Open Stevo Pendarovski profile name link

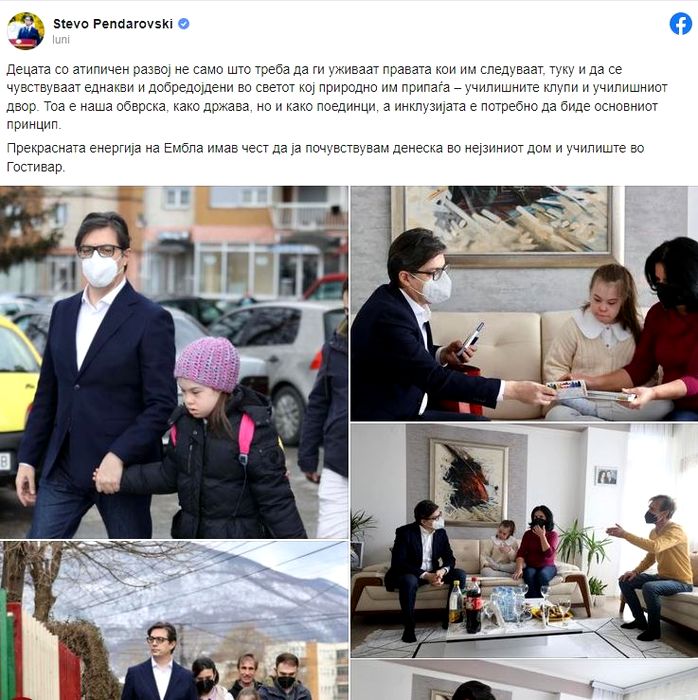113,24
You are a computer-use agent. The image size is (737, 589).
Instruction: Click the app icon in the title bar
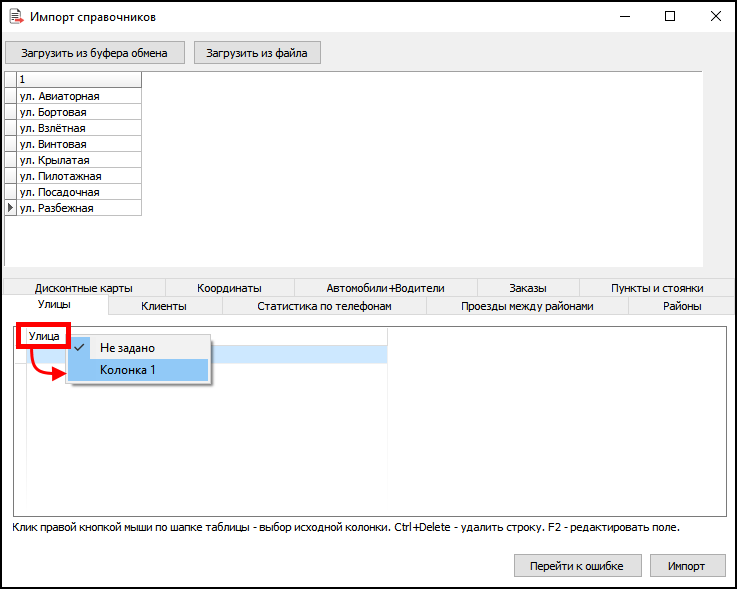15,17
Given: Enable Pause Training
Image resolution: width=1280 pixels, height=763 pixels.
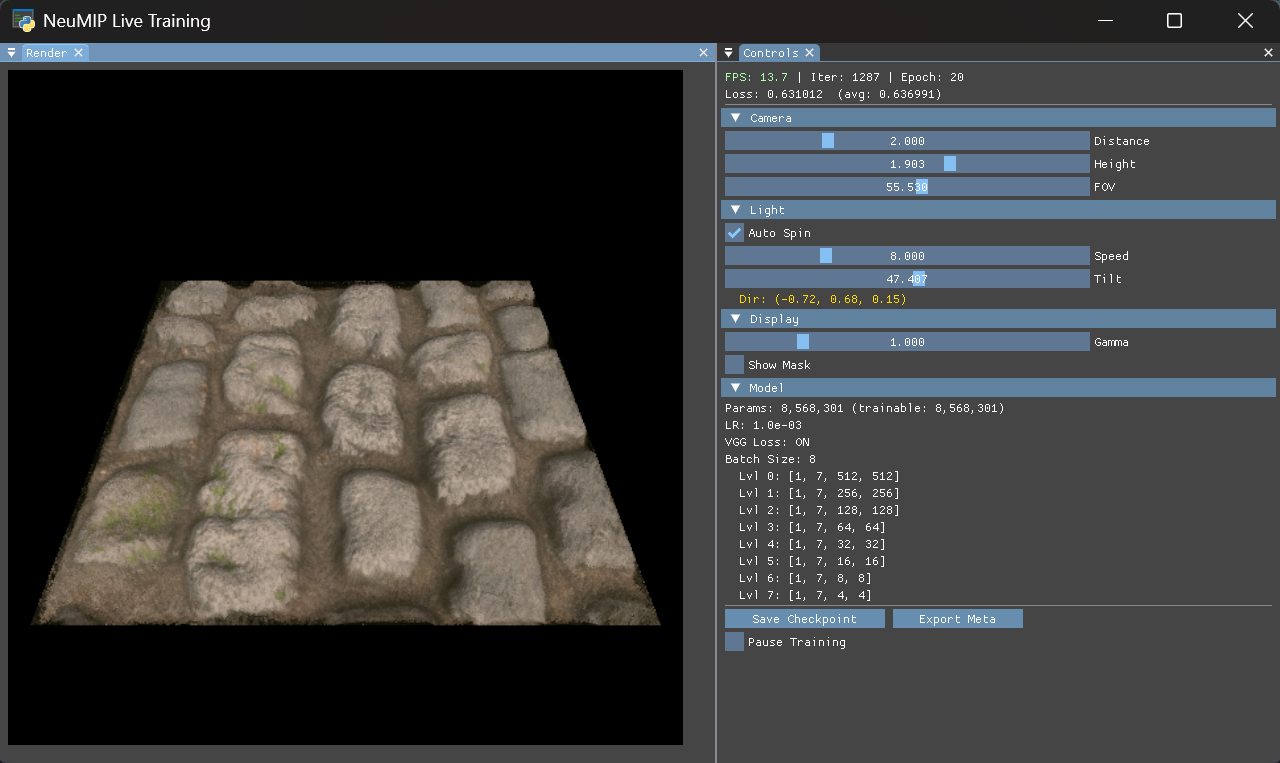Looking at the screenshot, I should click(733, 641).
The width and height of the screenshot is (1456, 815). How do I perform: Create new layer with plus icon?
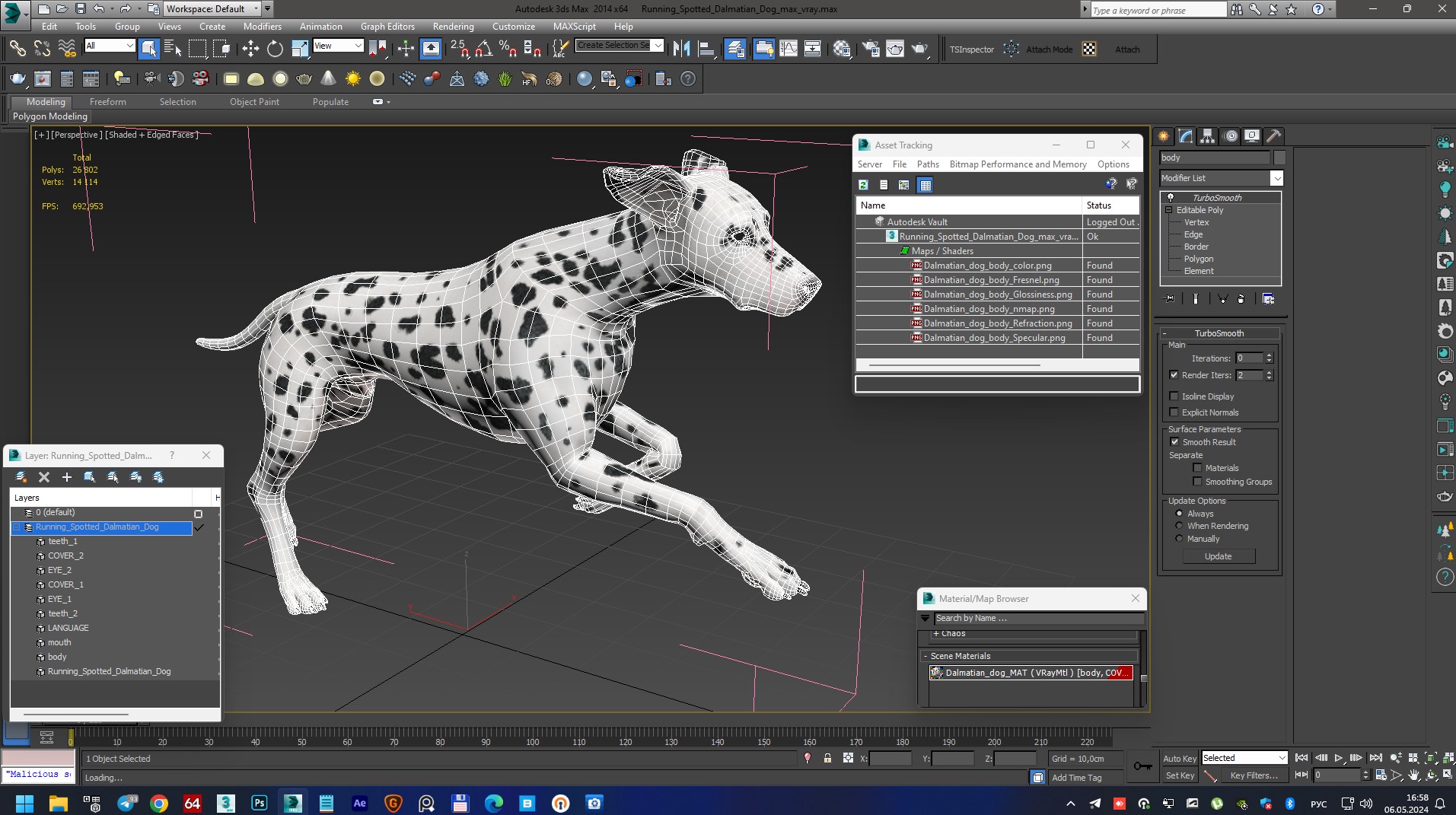click(67, 477)
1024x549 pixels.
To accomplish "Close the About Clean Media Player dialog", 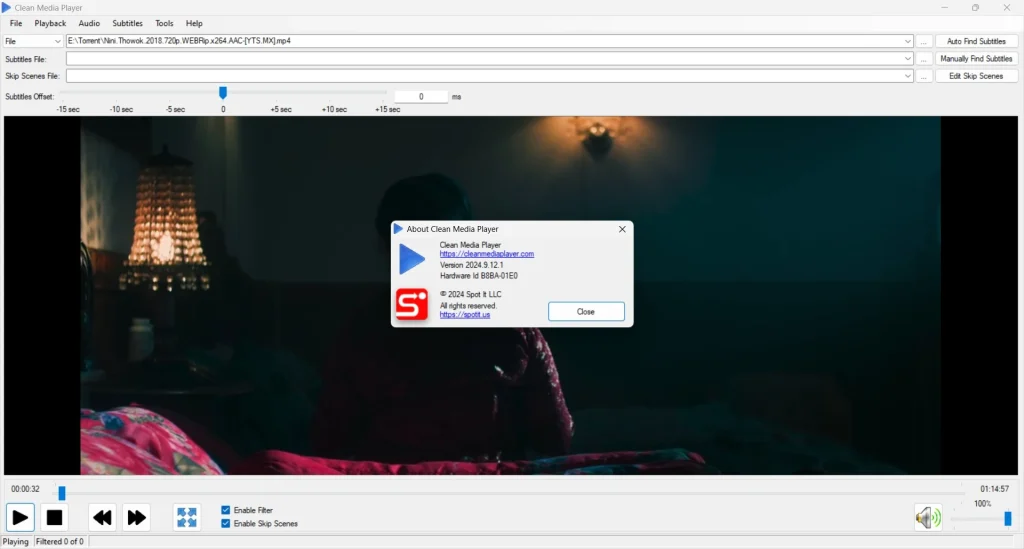I will [x=586, y=311].
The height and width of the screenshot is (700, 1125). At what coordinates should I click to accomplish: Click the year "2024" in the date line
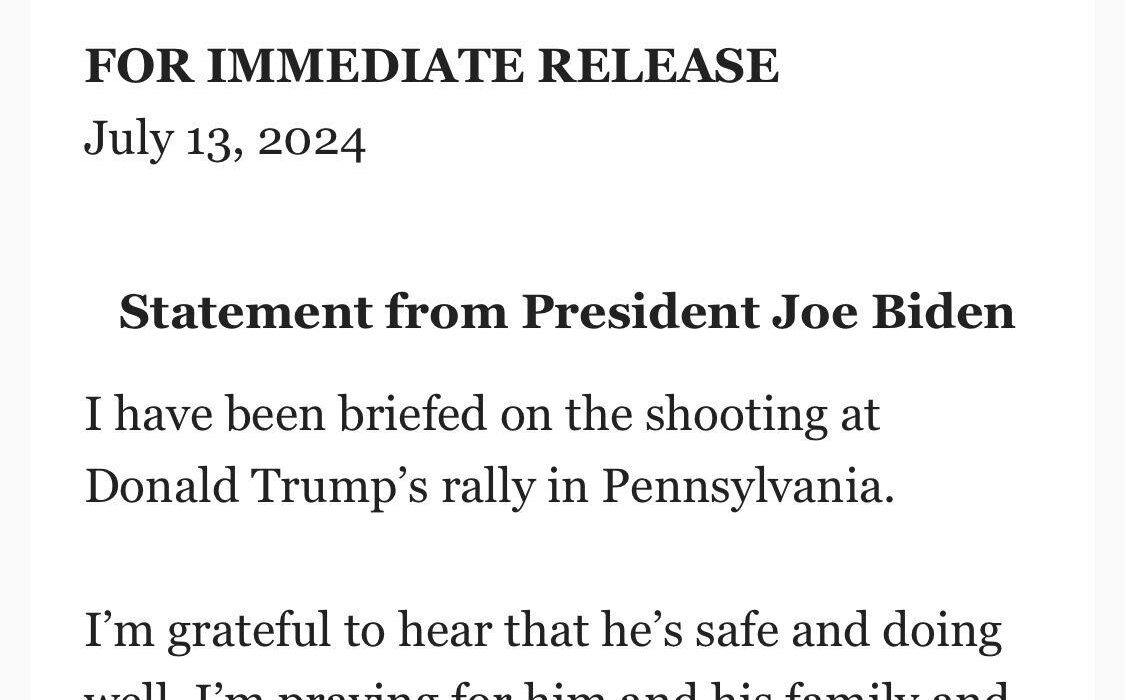311,141
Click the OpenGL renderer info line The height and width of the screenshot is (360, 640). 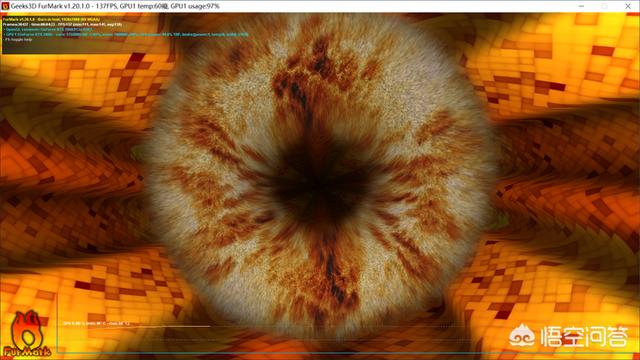coord(48,29)
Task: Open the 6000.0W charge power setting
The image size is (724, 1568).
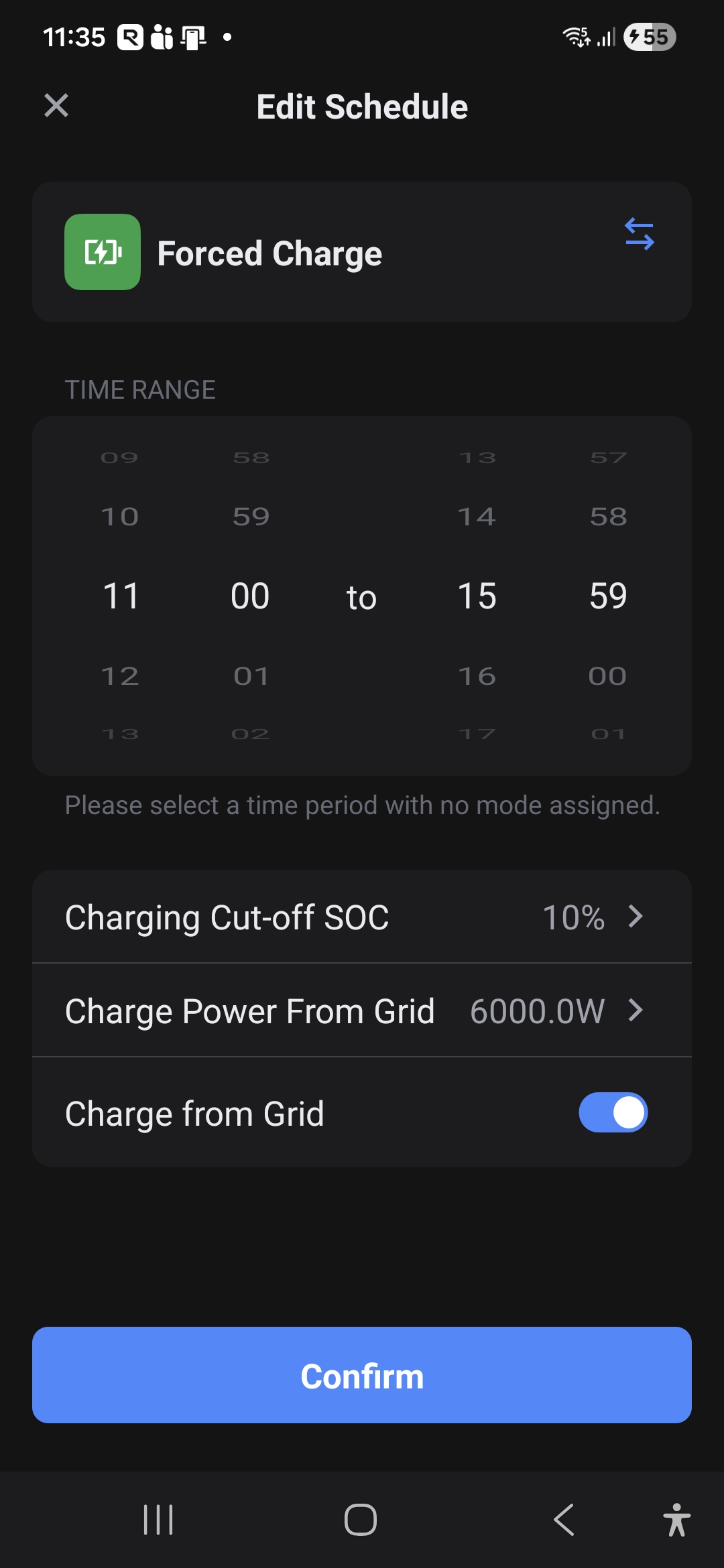Action: point(537,1011)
━━━━━━
#### Alıştırma Yönergesi:
Kayıtların ilk satırından başlayıp "Looking at the" ifadesini içeren satırla (o satır da dahil) biten satırları, "Sıra" ve "Metin" sütunlarından oluşan bir Markdown tablosu hâlinde aktarın. Boş satırları ve resimleri yanıta almayın.

#### Yazılı Çözüm:
| Sıra | Metin |
|---|---|
| 1 | Open Stevo Pendarovski profile name link |
| 2 | 113,24 |
| 3 | You are a computer-use agent. The image size is (737, 589). |
| 4 | Instruction: Click the app icon in the title bar |
| 5 | 15,17 |
| 6 | Given: Enable Pause Training |
| 7 | Image resolution: width=1280 pixels, height=763 pixels. |
| 8 | Looking at the screenshot, I should click(733, 641). |